Chicken and Broccoli Alfredo Stuffed Shells. We've got these insanely delicious Chicken and Broccoli Stuffed Shells happenin' tonight! You're going to want to make these soon. Once upon a time, in a faraway land, I made stuffed shells with my sister, Hope.
Chicken and Broccoli Alfredo Stuffed Shells include tender pasta shells filled with a cheesy shredded chicken and broccoli mixture and smothered in an easy homemade alfredo sauce. Chicken, broccoli and mozzarella cheese fill the shells which are covered with alfredo sauce and baked. Fill shells with a large spoonful of the chicken and broccoli mixture and arrange in dish. You can cook Chicken and Broccoli Alfredo Stuffed Shells using 15 ingredients and 7 steps. Here is how you cook that.

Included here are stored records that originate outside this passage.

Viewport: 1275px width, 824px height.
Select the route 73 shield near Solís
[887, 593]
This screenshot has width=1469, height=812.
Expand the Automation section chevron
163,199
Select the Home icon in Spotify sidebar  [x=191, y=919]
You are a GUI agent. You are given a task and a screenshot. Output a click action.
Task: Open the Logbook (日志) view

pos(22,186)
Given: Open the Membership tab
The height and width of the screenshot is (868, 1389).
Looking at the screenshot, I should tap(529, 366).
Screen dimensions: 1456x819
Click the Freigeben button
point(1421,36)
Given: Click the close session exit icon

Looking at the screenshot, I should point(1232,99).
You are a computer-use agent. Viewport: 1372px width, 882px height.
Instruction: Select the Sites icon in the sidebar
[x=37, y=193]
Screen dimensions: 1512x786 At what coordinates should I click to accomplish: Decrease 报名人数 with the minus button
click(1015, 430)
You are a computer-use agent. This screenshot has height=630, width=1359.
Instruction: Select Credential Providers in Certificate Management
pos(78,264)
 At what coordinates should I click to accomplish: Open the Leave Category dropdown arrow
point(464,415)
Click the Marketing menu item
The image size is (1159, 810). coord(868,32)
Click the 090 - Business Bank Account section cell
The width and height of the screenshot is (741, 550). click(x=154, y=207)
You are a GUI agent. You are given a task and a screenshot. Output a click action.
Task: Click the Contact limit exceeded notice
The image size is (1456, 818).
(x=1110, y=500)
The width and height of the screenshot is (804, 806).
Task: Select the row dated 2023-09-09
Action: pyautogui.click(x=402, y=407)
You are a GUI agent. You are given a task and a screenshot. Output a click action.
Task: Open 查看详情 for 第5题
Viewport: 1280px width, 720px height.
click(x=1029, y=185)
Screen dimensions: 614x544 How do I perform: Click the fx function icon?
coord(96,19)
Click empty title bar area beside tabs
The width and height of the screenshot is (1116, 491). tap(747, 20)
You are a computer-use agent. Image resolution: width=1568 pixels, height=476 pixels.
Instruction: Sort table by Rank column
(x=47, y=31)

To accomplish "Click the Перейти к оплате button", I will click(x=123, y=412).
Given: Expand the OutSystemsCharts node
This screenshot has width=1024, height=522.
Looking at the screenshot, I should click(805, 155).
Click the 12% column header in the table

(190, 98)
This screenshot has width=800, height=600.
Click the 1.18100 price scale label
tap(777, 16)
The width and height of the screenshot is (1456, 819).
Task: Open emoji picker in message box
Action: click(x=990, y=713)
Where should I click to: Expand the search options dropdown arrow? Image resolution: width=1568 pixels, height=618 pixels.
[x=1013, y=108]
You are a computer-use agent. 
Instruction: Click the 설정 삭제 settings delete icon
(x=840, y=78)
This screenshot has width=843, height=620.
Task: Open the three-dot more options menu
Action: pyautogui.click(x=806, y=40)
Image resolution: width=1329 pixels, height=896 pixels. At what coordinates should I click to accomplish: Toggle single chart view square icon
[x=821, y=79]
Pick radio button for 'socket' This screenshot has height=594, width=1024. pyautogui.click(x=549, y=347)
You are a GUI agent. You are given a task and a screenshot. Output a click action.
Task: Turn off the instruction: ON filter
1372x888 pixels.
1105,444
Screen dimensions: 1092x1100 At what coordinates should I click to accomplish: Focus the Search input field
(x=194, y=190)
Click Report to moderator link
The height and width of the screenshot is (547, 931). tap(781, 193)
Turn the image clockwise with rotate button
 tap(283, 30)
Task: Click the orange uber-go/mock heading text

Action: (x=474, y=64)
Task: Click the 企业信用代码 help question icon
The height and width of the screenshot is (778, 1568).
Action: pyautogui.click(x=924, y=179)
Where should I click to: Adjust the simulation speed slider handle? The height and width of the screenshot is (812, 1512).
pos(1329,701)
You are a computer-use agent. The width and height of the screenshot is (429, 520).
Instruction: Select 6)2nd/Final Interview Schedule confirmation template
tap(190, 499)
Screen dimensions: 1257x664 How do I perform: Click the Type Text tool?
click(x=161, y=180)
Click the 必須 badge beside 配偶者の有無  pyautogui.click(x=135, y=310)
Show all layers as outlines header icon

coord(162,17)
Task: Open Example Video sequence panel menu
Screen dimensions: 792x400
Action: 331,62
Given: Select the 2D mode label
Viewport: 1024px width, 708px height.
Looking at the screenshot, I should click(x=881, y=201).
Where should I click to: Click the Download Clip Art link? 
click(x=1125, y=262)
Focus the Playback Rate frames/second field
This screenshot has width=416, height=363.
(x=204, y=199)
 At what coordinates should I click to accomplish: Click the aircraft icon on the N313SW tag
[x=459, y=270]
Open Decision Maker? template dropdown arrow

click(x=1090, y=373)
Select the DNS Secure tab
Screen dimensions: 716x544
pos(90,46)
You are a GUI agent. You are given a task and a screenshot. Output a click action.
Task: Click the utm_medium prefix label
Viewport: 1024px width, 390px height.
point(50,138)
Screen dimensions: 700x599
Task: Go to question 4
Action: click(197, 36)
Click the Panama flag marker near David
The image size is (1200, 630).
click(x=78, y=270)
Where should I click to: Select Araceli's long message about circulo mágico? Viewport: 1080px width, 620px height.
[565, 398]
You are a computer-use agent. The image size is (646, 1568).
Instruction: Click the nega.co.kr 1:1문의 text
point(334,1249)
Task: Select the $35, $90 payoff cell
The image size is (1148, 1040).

Ingredients of Chicken and Broccoli Alfredo Stuffed Shells
- It’s 12 oz. of jumbo shells.
- Prepare 1 tbsp. of olive oil.
- Prepare 2 cups of chicken, cooked and shredded.
- It’s 2 cups of broccoli florets, cut small.
- Prepare 2 cups of ricotta cheese.
- You need 2 of large eggs.
- It’s to taste of oregano.
- You need to taste of salt and pepper.
- Prepare to taste of dried basil.
- Prepare to taste of onion powder.
- Prepare to taste of garlic powder.
- You need 3/4 cup of parmesan cheese, shredded.
- It’s 1 jar (14.5 oz.) of Alfredo sauce, divided.
- You need 3/4 cup of mozzarella cheese, shredded.
- Prepare of parsley for garnish.
Stuffed shells and lasagna are two dishes I rarely make because they take time and typically make large servings, too large for someone who cooks for one or two people. Ever since I made the cheese stuffed shells last year, I had the idea for these Chicken Broccoli Alfredo Stuffed Shells. Chicken Alfredo Stuffed Shells is an easy family meal that is perfect for a those busy weeknights. Jumbo pasta shells are filled with shredded chicken, broccoli, and a creamy Alfredo sauce.
Chicken and Broccoli Alfredo Stuffed Shells instructions
- Start a large pot of water and 1 tbsp. of olive oil heating on high heat. Once it reaches a boil, add in the shells. Cook for 1 minute less than the time called for on the box, they will be easier to stuff this way. Once they are done, drain in a colander and immediately rinse them with cold water. This will stop the cooking process, so that they don't get any softer. Set them aside..
- While boiling the shells, start a medium pot of water heating on high heat to start to cook the broccoli (you could also steam them). Once water reaches a boil, add in the broccoli and cook until tender (4-6 minutes). Drain broccoli and set aside..
- In a large mixing bowl, place your ricotta cheese and crack both eggs. Whisk together until just blended. Next, whisk in the seasonings, to taste and the parmesan cheese..
- Stir in the chicken and broccoli to the ricotta mixture and stir to combine..
- Preheat oven to 350 F. Spray a 9×13 deep baking pan or casserole dish with non-stick spray or line with foil. Place about 1/2 of the alfredo sauce you are using onto the bottom of the baking dish and spread around. Set aside..
- Working 1 at a time, stuff each shell with 1-2 tbsp. of the ricotta and chicken mixture. Set each one in the baking pan side-by-side once stuffed, with the opening facing up. Do this until all are stuffed. Top the shells with the remaining alfredo sauce and then sprinkle with the mozzarella cheese..
- Cover the baking pan with foil and bake 20 minutes. Then remove the foil and bake an additional 10 minutes. Garnish with parsley and serve immediately. Refrigerate any leftovers..
Serve these chicken and broccoli shells with a side salad and garlic bread for a tasty dinner the entire. These shells get stuffed with chopped broccoli, tender rotisserie chicken, cheese and homemade alfredo. They are so simple but yet so delicious!! You then use the reserved alfredo and pour it over the shells and top with some more cheese. This dinner is a home run!